IL MISTER: ALBERTO VILLA 5,5 Il mister arancione si ritrova anche oggi in questo big-match con diverse defezioni e deve fare di necessità virtù. La formazione è quasi obbligata, l’unica variante è l’inserimento di Cuomo al posto dell’infortunato Diodato. La Pistoiese approccia meglio del Forlì e gioca i primi 29 minuti in modo ottimo costruendo almeno 3 occasioni molto importanti, tra cui il palo di Greselin.
Purtroppo l’espulsione del suo portiere complica pesantemente l’andamento della gara. Dopo il gol di Petrelli la partita cambia e la Pistoiese può solo difendersi e giocare di rimessa. Sconfitta che pesa parecchio, ma il mister non poteva fare molto di più.
TOP E FLOP FORLÌ
IL MIGLIORE: PETRELLI 7 Gol meraviglioso per l’attaccante di proprietà del Genoa che prometteva tantissimo qualche anno fa.
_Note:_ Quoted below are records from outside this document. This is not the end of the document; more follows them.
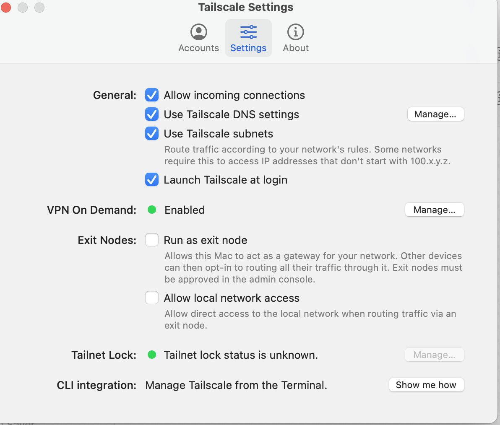500x425 pixels.
Task: Open the Accounts person icon
Action: click(x=199, y=32)
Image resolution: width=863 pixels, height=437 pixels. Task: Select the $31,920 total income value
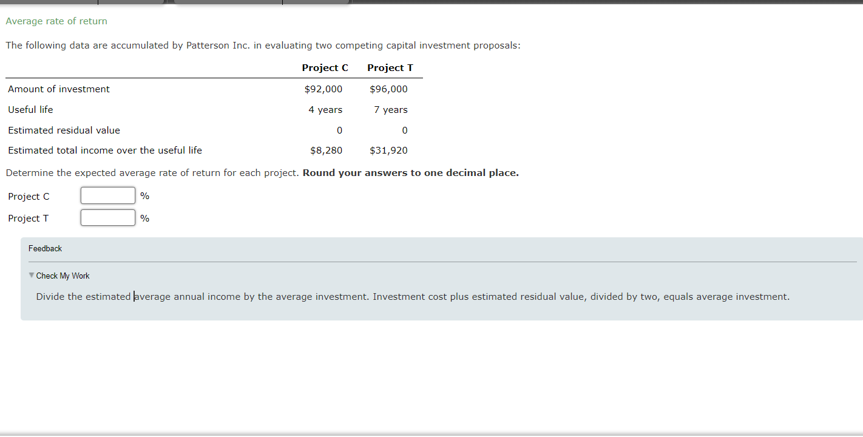pyautogui.click(x=388, y=150)

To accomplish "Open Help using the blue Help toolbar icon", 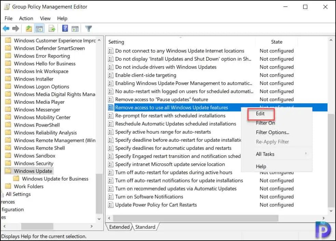I will click(x=65, y=28).
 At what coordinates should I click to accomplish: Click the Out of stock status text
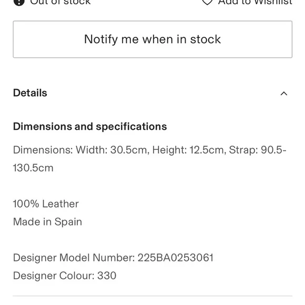pyautogui.click(x=60, y=2)
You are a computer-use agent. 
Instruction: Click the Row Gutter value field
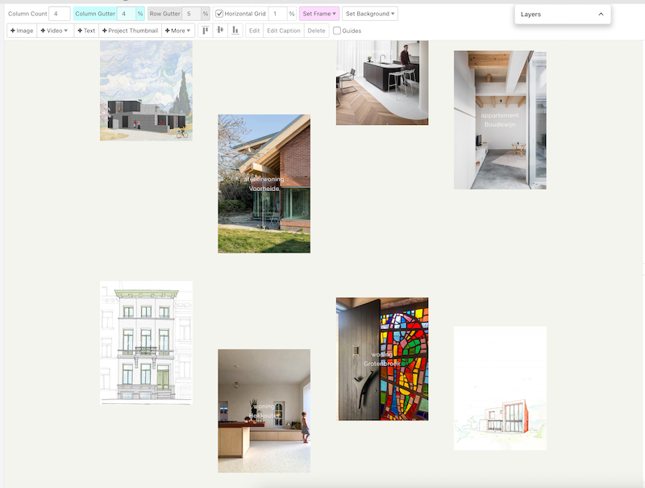tap(190, 14)
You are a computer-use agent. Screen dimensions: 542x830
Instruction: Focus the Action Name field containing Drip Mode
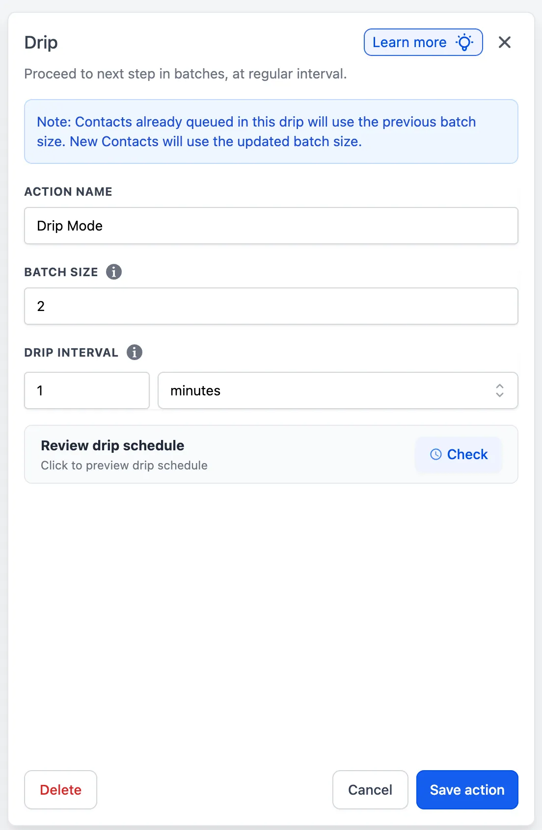pos(271,226)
Attaccante forte che fa la differenza, e mette in difficoltà la difesa arancione. Si conferma in stato di grazia.
IL PEGGIORE: CAMPAGNA 5,5 Difficile trovare chi ha giocato male nella squadra di Miramari, il centrocampista forse è stato quello meno brillante. Più che altro ha commesso il grave errore dopo pochissimi secondi che ha scaturito l’azione del palo di Greselin.
L’ALLENATORE: ALESSANDRO MIRAMARI 6,5 L’ex tecnico del Corticella non snatura il suo Forlì e si presenta al Melani con il 4-3-1-2. La sua squadra arriva a Pistoia da seconda della classe e con il miglior attacco. L’inizio non è dei più facili ma poi arriva l’espulsione e il gol di Petrelli e dopo la strada per il suo Forlì è tutta in discesa. La squadra forlivese si candida in modo importante per la vittoria del campionato.
LA DIREZIONE DI GARA
Paolo Grieco di Ascoli Piceno 5,5
Il fischietto marchigiano chiamato ad arbitrare l’incontro di cartello di questa giornata svolge il suo lavoro tra alti e bassi. Arbitro da tempi moderni, privilegia il gioco e fischia il minimo indispensabile, rendendo la partita più godibile. Giusto il rosso a Cecchini ma soprattutto nel secondo tempo, commette qualche errore; soprattutto la gestione dei cartellini gialli è molto discutibile. Arbitro tutt’altro che casalingo.